*INPUT ROWS*:
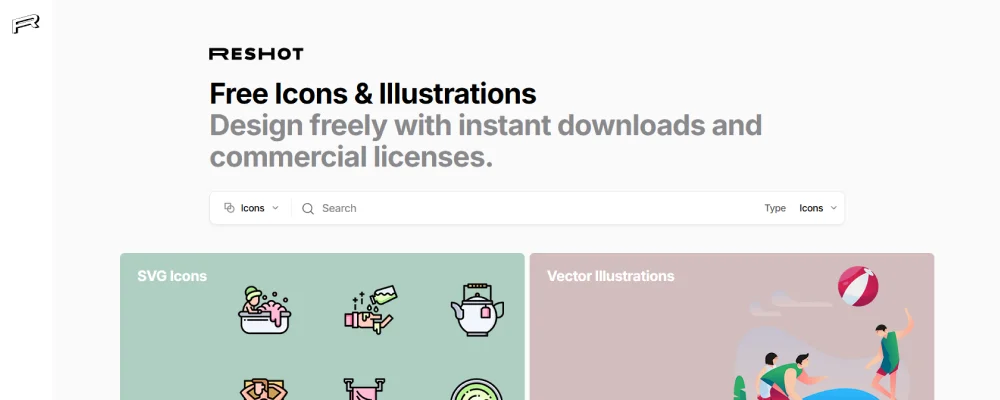Select the massage person icon
Viewport: 1000px width, 400px height.
(264, 389)
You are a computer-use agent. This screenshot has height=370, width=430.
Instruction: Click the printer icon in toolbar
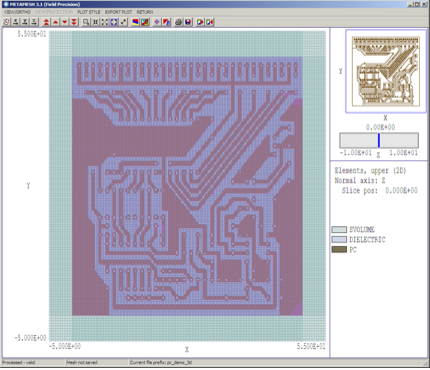pyautogui.click(x=179, y=22)
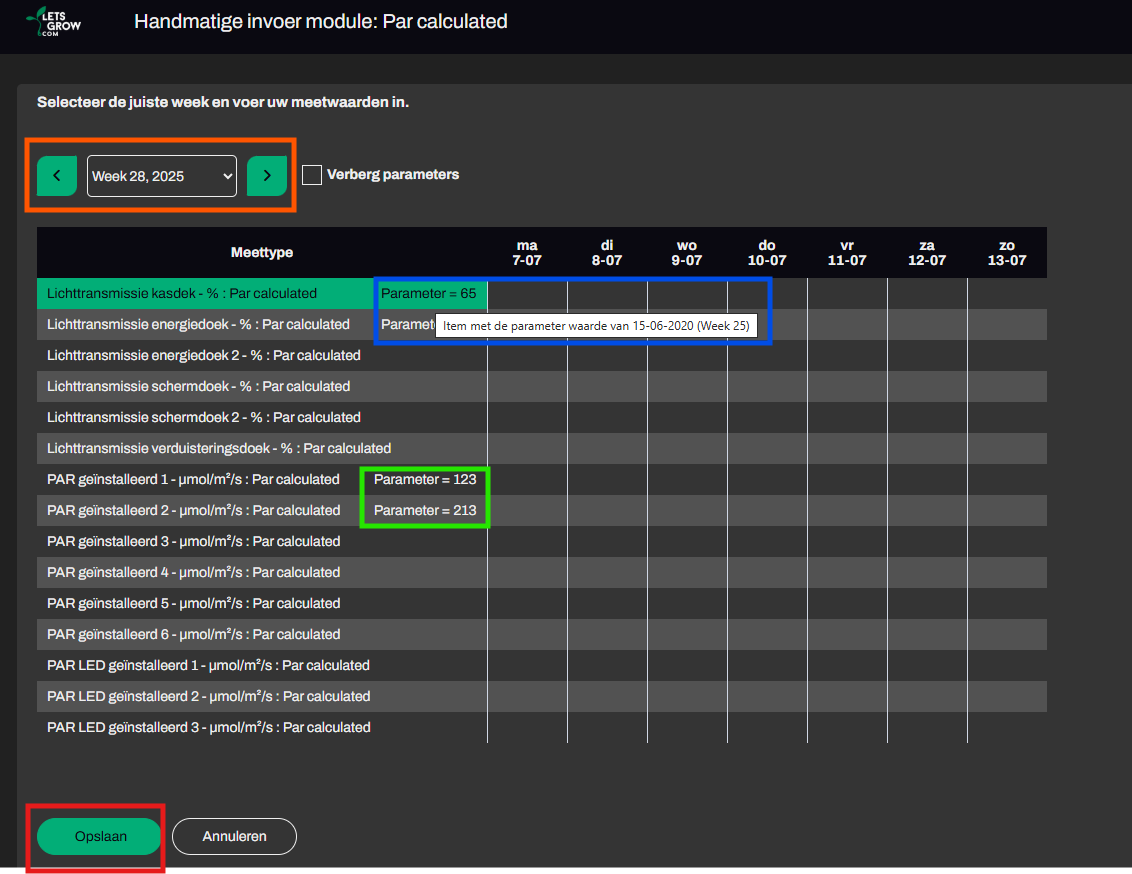This screenshot has width=1132, height=874.
Task: Click the Annuleren button
Action: (x=234, y=836)
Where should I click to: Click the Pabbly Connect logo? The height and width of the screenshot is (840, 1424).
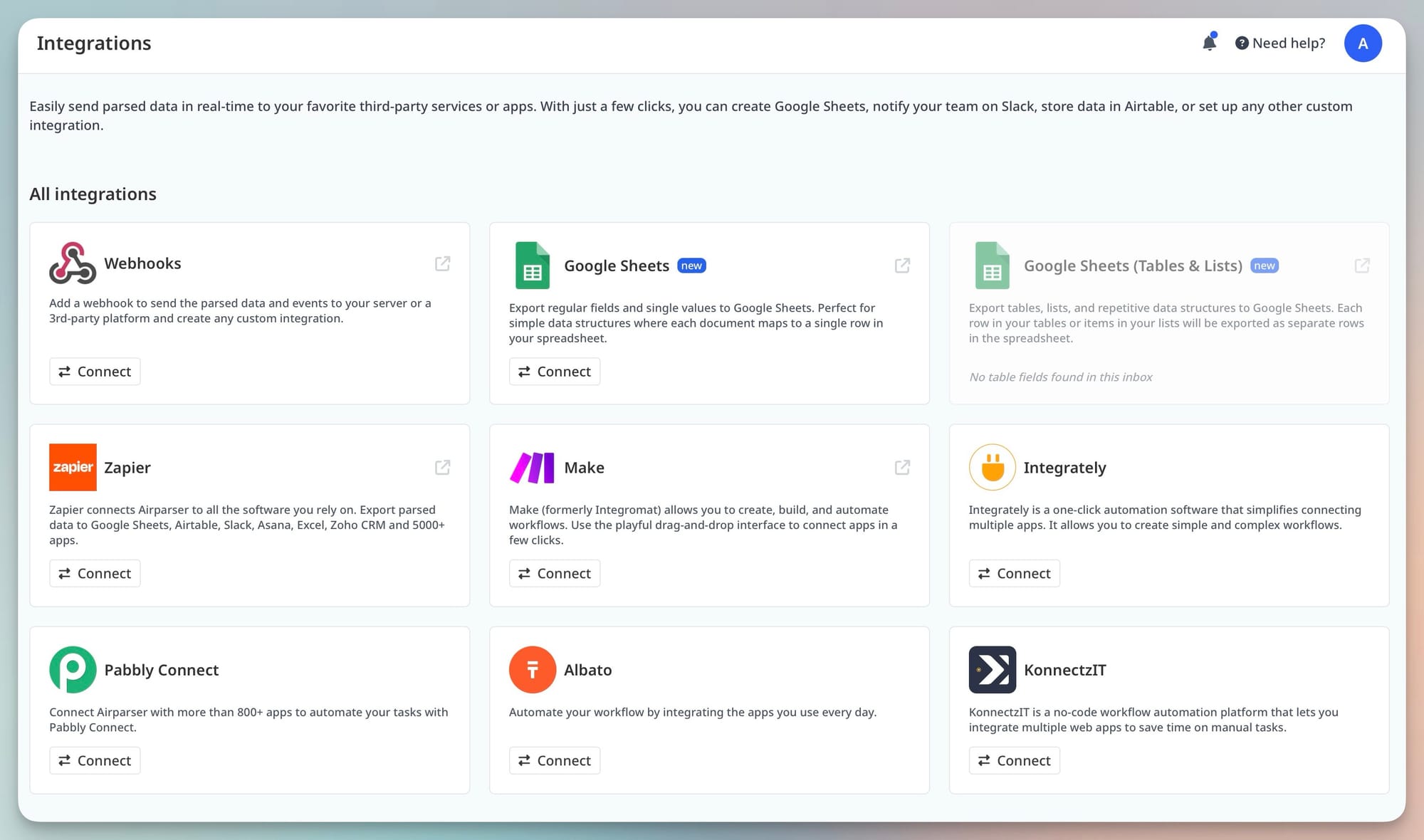(x=73, y=670)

*WHAT THIS TASK INVOLVES*:
Return every line of the listing above word for word, leaving out the pictures.

*RESULT BELOW*:
Select the massage person icon
Viewport: 1000px width, 400px height.
(264, 389)
You are a computer-use agent. This screenshot has height=370, width=430.
Instruction: Click the printer icon in toolbar
pyautogui.click(x=179, y=22)
This screenshot has width=1132, height=874.
Task: Click the Annuleren button
Action: (x=234, y=836)
Where should I click to: Click the Pabbly Connect logo? The height and width of the screenshot is (840, 1424).
(x=73, y=670)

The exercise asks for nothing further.